LG has long been generous with tweakable options, and there’s no change here. As well as the usual picture presets (Intelligent Sensor, Vivid, Standard, Cinema and Game) there are also Expert 1 & 2 modes for ISF calibrators. Advanced control options allow adjustments to Dynamic Contrast and Colour, Clear White, Super Resolution and Gamma. For the bulk of this review, the set was used with Dynamic Colour Off and Contrast Low.

The native motion resolution of the panel itself is generally good. With Full HD content, moving detail holds out to around 900 lines when measured at 6.5ppf. Engaging the various TruMotion modes bumps this up to Full HD, but inevitably creates fuzzy artefacts around certain moving objects. Horizontal panning is smooth. Ultimately, the set looked its best with either TruMotion off, or on the custom TruMotion setting with Deblur set at 0 and Dejudder at 5. 

The 84LM960V’s 3D performance is barnstorming. There’s precious little crosstalk when viewed square on, and stereoscopic images exhibit none of the resolution drops we’ve seen on regular HD screens. Of course, as with any other FPR-style 3D panel, go vertically off-axis and images break up quite dramatically. Our UHD media server offered 
a selection of dimensional animation at 2160p30, which looked fabulous. Combine 
this level of immersion with lightweight passive goggles, and 3D becomes quite 
a compelling proposition. 

In addition to converting 2D video content on the fly, you can also apply dimensional processing to your digital images. The end results are a good deal more interesting than randomly converting telly content, and the extra resolution available keeps detail on the right side of sharp. Photographers will surely get a thrill from seeing their work on a display this size. Pictures are scaled to 3,840 x 2,160 and look spectacular.

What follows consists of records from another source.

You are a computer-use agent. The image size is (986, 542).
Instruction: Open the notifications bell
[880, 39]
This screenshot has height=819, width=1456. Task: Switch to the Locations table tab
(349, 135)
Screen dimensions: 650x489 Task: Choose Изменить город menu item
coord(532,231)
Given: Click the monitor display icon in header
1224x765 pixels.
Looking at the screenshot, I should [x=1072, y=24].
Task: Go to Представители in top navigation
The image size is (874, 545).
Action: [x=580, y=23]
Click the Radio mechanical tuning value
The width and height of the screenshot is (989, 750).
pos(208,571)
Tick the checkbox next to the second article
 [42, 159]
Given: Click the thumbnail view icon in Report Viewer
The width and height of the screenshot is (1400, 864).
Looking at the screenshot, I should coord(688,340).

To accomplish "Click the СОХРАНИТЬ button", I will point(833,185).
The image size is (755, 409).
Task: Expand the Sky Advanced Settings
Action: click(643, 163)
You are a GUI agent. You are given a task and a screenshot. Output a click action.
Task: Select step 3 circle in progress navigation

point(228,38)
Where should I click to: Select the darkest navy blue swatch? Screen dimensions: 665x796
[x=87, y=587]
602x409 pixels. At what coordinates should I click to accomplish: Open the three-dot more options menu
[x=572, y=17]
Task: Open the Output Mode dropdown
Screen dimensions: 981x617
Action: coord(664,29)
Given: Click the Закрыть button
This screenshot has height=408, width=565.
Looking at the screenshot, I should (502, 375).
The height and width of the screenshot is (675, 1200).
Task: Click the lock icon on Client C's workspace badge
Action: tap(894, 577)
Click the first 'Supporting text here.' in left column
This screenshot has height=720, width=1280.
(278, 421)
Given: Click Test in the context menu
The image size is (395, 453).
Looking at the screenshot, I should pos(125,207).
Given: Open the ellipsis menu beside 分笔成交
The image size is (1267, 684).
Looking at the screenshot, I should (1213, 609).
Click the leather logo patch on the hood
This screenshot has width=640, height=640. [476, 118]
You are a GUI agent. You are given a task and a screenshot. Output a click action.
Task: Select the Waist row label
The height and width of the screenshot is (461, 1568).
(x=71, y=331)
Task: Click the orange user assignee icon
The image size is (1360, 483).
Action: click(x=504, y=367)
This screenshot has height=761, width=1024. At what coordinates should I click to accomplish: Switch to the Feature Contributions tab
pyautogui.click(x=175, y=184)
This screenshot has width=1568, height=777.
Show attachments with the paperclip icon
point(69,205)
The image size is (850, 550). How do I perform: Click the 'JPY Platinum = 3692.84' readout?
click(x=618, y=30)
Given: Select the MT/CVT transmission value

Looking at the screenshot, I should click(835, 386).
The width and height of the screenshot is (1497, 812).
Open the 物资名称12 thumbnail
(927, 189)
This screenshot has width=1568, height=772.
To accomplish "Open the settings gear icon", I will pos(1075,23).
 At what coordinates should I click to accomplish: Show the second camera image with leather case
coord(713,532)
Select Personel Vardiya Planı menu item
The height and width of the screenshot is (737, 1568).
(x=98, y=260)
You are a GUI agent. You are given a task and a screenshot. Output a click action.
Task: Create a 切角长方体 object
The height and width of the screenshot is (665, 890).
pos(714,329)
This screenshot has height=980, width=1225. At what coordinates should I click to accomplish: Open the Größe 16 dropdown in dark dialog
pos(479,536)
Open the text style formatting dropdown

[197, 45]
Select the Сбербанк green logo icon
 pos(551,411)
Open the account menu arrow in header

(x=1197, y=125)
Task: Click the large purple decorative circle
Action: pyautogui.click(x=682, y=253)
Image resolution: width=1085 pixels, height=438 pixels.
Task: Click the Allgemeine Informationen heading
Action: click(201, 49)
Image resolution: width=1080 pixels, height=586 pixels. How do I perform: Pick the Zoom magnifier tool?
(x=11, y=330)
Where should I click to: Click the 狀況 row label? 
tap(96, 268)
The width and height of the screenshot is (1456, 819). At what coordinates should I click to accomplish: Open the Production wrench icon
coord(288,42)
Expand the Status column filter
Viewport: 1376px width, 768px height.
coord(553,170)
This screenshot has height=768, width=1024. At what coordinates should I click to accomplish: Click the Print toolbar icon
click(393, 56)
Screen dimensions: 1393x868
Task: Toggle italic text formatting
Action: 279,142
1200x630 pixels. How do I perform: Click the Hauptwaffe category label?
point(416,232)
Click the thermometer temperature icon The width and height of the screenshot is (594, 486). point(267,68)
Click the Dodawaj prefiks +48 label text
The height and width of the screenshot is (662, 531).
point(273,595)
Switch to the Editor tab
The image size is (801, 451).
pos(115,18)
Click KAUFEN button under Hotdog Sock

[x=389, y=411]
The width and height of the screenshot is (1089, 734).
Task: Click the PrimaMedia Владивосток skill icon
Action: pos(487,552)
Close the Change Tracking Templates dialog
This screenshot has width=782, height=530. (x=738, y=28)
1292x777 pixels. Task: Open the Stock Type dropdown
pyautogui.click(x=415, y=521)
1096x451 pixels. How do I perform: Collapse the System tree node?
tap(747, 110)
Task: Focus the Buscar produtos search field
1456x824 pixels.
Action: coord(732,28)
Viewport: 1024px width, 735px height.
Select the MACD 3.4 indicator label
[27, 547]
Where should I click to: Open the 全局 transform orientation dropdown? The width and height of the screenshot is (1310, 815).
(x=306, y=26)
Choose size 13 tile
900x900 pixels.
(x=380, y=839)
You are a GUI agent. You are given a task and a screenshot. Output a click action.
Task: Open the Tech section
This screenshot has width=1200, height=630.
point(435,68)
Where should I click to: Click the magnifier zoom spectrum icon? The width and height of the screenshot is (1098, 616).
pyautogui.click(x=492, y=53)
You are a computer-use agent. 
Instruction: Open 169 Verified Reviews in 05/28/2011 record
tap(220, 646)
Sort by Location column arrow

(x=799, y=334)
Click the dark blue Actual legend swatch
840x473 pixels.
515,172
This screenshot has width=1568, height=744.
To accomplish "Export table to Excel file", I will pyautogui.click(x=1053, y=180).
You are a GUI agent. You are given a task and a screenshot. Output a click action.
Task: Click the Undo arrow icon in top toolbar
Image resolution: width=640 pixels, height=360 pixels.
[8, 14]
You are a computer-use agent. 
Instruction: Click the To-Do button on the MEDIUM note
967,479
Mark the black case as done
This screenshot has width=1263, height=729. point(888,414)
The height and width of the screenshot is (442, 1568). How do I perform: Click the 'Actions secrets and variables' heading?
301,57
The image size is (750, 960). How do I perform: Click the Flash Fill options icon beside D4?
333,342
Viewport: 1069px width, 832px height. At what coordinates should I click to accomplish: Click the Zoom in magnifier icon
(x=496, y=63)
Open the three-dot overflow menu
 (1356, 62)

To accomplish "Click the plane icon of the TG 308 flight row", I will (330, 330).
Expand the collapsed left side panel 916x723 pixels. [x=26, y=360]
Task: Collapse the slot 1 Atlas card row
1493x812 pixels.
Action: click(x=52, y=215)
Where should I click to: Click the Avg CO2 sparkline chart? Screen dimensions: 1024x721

Sonically the set holds its own. A pair of 15W rear-mounted woofers offer plenty of mid-bass, while the downward-firing main stereo pair have enough volume and width 
to create a decent stereophonic spread.

The revolution will be televised

With a flurry of activity on the Ultra HD front coming this year, there can be little doubt that the format is developing sturdy legs. 
The high-efficiency HEVC codec has now 
been ratified, allowing chip production to begin in earnest. This will in turn lead to content distribution and the number of devices available will surely multiply. 

The LG does beg the question whether 
a giant LED TV or projection technology is 
the way to go, though. Perhaps surprisingly, 
Sony’s 4K VLP-VW1000ES projector is actually the cheaper option. Yet that £16,000 video-chucker is an unwieldy beast and requires a large venue to strut its stuff. On the plus side, it can deliver a super-large image that begins to rival what you might find in a commercial theatre. This 84in TV is the more intimate proposition. 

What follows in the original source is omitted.